The Story
Why it exists.
The beginning
Gourmandise arrived in 2011 as one of three debut fragrances from Maison des Reves, the Paris-based house founded that same year. The name itself is the concept: in French, Gourmandise means indulgence, desire, the sweet pleasure of wanting more. Perfumer Loredana Beschi built the composition around exactly this impulse, fruity sweetness, tropical warmth, and a vanilla-cinnamon base that lingers close to skin. It was a statement of intent from a new house, making an argument that comfort and artistry don't have to be opposites.
The note structure is straightforward but effective: coconut and blackberry at the top create immediate warmth, the floral heart of hibiscus, orchid, and ylang-ylang bridges toward the base without asserting itself too loudly, and then leather, cinnamon, and vanilla anchor everything in place.

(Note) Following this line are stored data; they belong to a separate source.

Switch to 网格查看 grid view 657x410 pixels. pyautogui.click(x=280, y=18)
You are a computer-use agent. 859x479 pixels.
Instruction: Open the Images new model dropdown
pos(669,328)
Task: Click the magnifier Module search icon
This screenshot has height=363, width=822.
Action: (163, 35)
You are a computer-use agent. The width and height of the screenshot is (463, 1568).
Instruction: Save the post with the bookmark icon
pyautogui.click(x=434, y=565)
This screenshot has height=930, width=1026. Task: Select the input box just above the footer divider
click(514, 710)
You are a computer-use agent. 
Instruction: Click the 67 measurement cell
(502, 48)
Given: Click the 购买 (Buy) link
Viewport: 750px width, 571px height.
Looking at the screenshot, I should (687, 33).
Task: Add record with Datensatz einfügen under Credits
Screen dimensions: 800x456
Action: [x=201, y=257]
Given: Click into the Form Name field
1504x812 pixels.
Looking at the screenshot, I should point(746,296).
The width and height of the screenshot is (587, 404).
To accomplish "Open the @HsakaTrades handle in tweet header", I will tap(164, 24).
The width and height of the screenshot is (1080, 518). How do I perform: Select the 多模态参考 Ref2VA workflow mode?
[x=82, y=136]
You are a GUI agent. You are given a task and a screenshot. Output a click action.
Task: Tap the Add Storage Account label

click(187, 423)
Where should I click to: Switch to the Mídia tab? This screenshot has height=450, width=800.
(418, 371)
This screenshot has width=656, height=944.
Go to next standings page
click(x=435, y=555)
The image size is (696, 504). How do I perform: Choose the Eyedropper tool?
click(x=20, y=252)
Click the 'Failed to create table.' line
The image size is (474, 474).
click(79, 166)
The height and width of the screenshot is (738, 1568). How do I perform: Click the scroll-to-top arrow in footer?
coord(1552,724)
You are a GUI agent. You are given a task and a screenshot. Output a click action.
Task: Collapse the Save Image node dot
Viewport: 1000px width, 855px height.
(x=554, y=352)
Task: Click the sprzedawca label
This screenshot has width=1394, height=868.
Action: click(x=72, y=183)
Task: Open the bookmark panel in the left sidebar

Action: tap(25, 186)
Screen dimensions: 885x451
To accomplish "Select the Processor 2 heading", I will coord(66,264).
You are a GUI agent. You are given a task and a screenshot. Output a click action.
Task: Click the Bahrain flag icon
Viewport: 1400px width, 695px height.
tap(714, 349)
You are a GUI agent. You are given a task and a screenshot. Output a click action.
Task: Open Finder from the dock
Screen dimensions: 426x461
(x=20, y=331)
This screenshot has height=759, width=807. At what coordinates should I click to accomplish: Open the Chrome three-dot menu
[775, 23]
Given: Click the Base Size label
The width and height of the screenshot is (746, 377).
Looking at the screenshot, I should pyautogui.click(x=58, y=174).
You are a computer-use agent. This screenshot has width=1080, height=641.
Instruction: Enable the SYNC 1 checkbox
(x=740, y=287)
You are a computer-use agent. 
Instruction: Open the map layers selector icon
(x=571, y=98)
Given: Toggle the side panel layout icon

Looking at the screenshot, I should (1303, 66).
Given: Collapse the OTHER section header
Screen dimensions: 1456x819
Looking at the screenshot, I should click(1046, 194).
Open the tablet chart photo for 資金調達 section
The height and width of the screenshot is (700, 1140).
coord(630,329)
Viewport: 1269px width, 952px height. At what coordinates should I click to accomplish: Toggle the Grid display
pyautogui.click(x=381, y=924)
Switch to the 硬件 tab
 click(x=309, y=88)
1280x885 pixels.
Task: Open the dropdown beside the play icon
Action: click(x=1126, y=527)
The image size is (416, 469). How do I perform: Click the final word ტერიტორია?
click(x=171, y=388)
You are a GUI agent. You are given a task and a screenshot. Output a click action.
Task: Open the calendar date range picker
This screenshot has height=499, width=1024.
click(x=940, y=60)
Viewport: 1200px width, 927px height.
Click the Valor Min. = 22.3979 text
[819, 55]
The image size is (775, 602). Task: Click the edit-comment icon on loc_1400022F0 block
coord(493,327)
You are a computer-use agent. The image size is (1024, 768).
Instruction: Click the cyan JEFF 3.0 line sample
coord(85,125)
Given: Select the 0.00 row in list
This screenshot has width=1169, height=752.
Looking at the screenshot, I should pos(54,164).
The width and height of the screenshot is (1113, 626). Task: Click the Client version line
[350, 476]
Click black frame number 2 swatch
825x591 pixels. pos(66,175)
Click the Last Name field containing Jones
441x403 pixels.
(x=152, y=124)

The interesting choice is that leather isn't a typical gourmand note, it grounds the sweetness in something unexpected, almost structural. The fragrance doesn't try to surprise you. It tries to stay.
The evolution
The opening is coconut and blackberry, arriving in quick succession. The blackberry brings a tartness that cuts through the creaminess, fruit with an edge. The coconut doesn't wait; it arrives simultaneously, warm and tropical. Within the first hour, the florals begin to transition. Hibiscus and orchid arrive gradually, not asserting themselves but softening the edges of the coconut. The ylang-ylang reinforces the tropical warmth without amplifying it. After three hours, the leather announces itself as the structural element, the thing that keeps the sweetness from floating away. Cinnamon joins it, warm and spicy. Vanilla and white musk settle into a close-to-skin warmth that doesn't demand attention. The coconut fades last, never fully disappearing, remaining as a subtle undercurrent. The drydown is warm, intimate, and surprisingly persistent, a second layer that doesn't argue.
Cultural impact
Maison des Reves operates in the niche segment where artistic expression typically takes precedence over mass-market appeal. Gourmandise occupies a specific space: sweet enough to satisfy gourmand cravings, grounded enough to avoid feeling juvenile. It's the kind of fragrance that works best when you're not trying to make a statement, when comfort is the point.